II. Die Beschwerde ist statthaft und zulässig. Sie gründet sich aber nicht auf § 68 Abs.1 GKG, wie noch ausgeführt wird. Wird ein Rechtsmittel bei inkorrekter Entscheidung gegen die tatsächlich erlassene Entscheidung
eingelegt, so ist dieses im Sinne des Grundsatzes der Meistbegünstigung zulässig (Meyer-Ladewig, Keller, Leitherer,
SGG, 9. Auflage, vor §
143 Rdnr.14). Die am 13.01.2009 eingelegte Beschwerde ist damit auch rechtzeitig erhoben.
Bei dem bereits seit 30.08.2000 anhängigen sozialgerichtlichen Verfahren findet der erst mit Wirkung vom 02.01.2002 eingefügte
§
197a SGG keine Anwendung, da diese Vorschrift nur gilt, wenn das Verfahren nach in Kraft treten rechtshängig geworden ist. Für vorher
rechtshängige Verfahren gilt für alle Instanzen, auch wenn ein Rechtsmittel erst nach dem 01.01.2002 eingelegt worden ist,
noch Kostenfreiheit nach §
183 SGG (Art.17 Abs.1 Satz 2 des 6. Gesetzes zur Änderung des Sozialgerichtsgesetzes).
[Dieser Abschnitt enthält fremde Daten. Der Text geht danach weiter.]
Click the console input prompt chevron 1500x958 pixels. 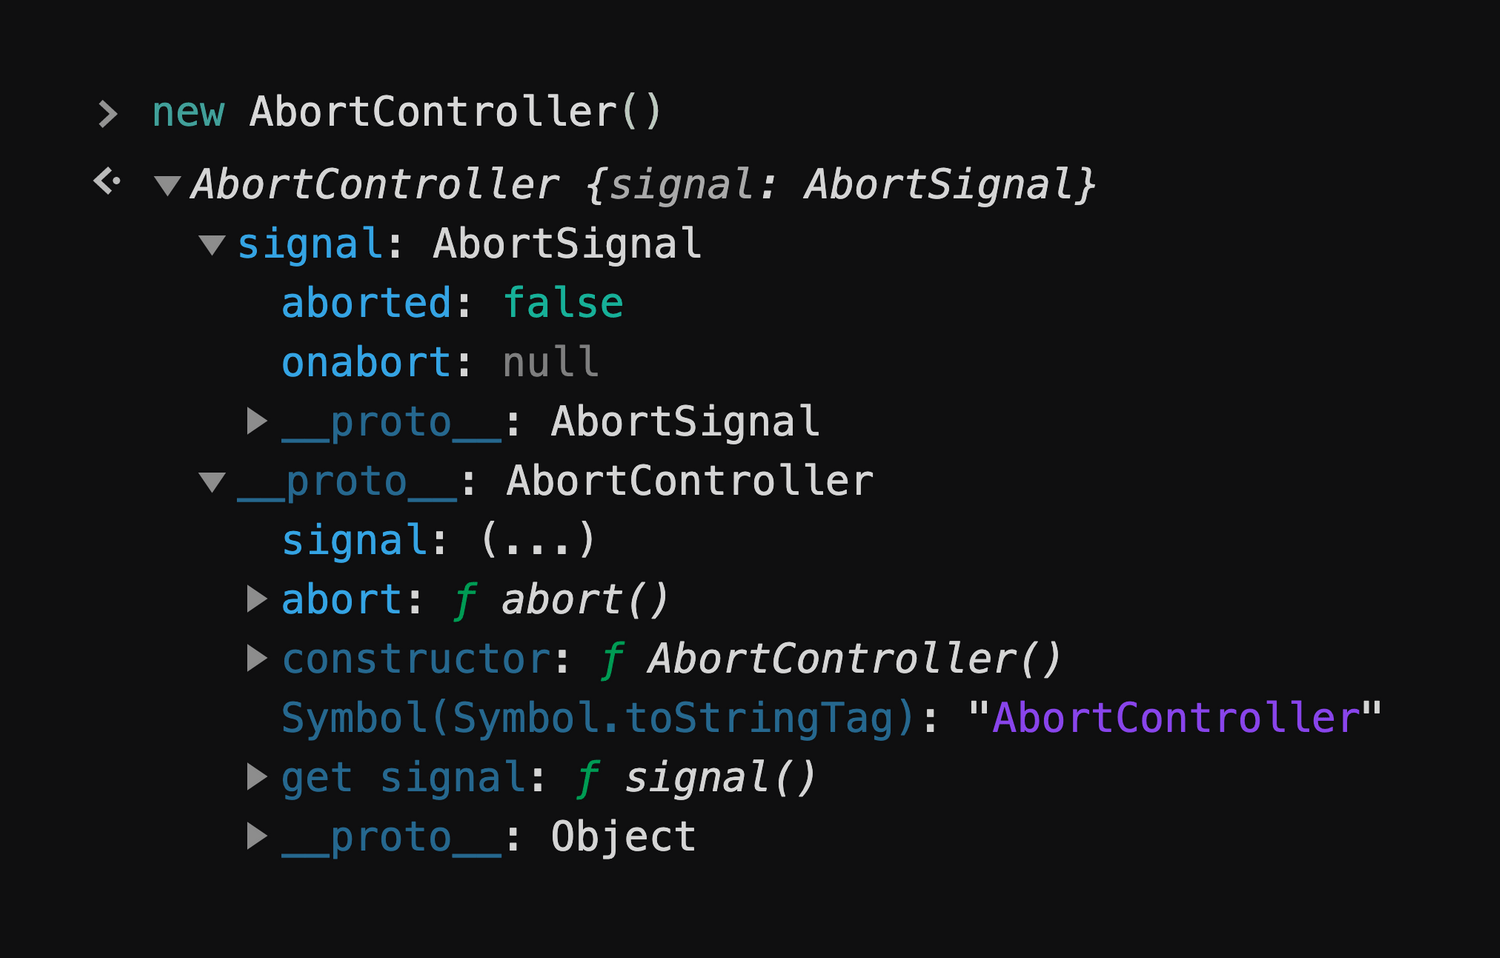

Gemäß §§ 60, 61 des Rechtsanwaltsvergütungsgesetzes (RVG) ist für das Klageverfahren die Gebührenordnung für Rechtsanwälte (BRAGO) weiter anzuwenden.
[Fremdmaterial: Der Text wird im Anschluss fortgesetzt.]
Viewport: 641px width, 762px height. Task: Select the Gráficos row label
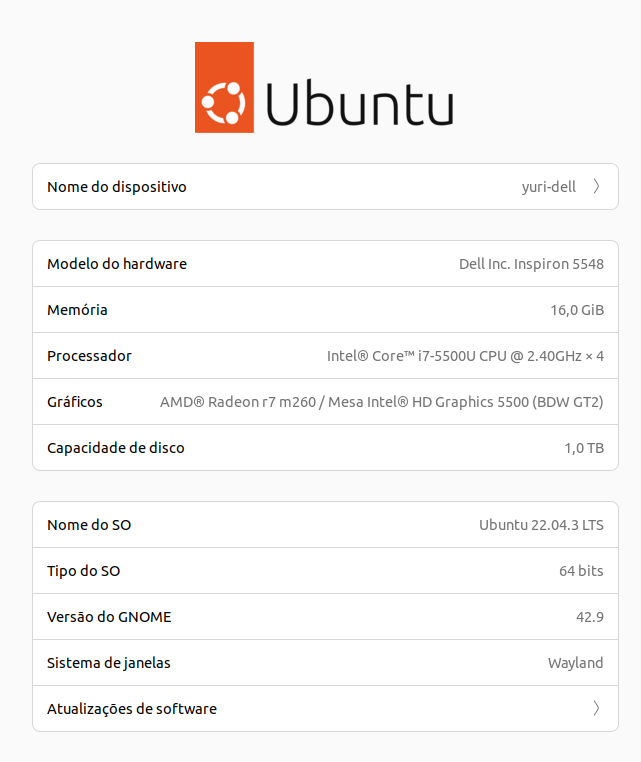75,402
Der Antrag des Bevollmächtigten eines Beteiligten auf Festsetzung des Gegenstandswertes durch Beschluss ist gemäß § 10 Abs.1 und 2 BRAGO zulässig. § 116 Abs.1 BRAGO legt die Rahmengebühr für Verfahren vor Gerichten der Sozialgerichtsbarkeit für den Rechtsanwalt fest. Von dieser Rahmengebühr
ist nur in Ausnahmefällen abzusehen.
§ 116 Abs.2 Satz1 Nr.3 BRAGO nennt die hier in Betracht kommende Ausnahme, nämlich in Verfahren aufgrund von Streitigkeiten zwischen Arbeitgebern und
juristischen Personen des öffentlichen Rechts. In solchen Streitigkeiten ist die Gebühr des Rechtsanwalts für seine Tätigkeit
nach dem Gegenstandswert zu berechnen.
Die hier in Streit stehende Beitragsschuld wird vom Unternehmer geschuldet. Der Begriff des Unternehmers ist nicht in jedem
Fall gleichzusetzen mit dem Begriff des Arbeitgebers. In ständiger Rechtsprechung entschied das BSG (Beschluss vom 21.01.1983
- 2 RU 60/01), dass zumindest dann, wenn der Unternehmer Arbeitnehmer beschäftigt und für diese Beiträge zu entrichten hat, dies ein Fall
des § 116 Abs.2 Nr.3 BRAGO ist. Dort wird festgelegt, dass die Gebührenberechnung nach dem Gegenstandswert zu erfolgen hat, wenn es sich um ein Verfahren
aufgrund von Streitigkeiten zwischen Arbeitgebern und juristischen Personen des öffentlichen Rechts handelt.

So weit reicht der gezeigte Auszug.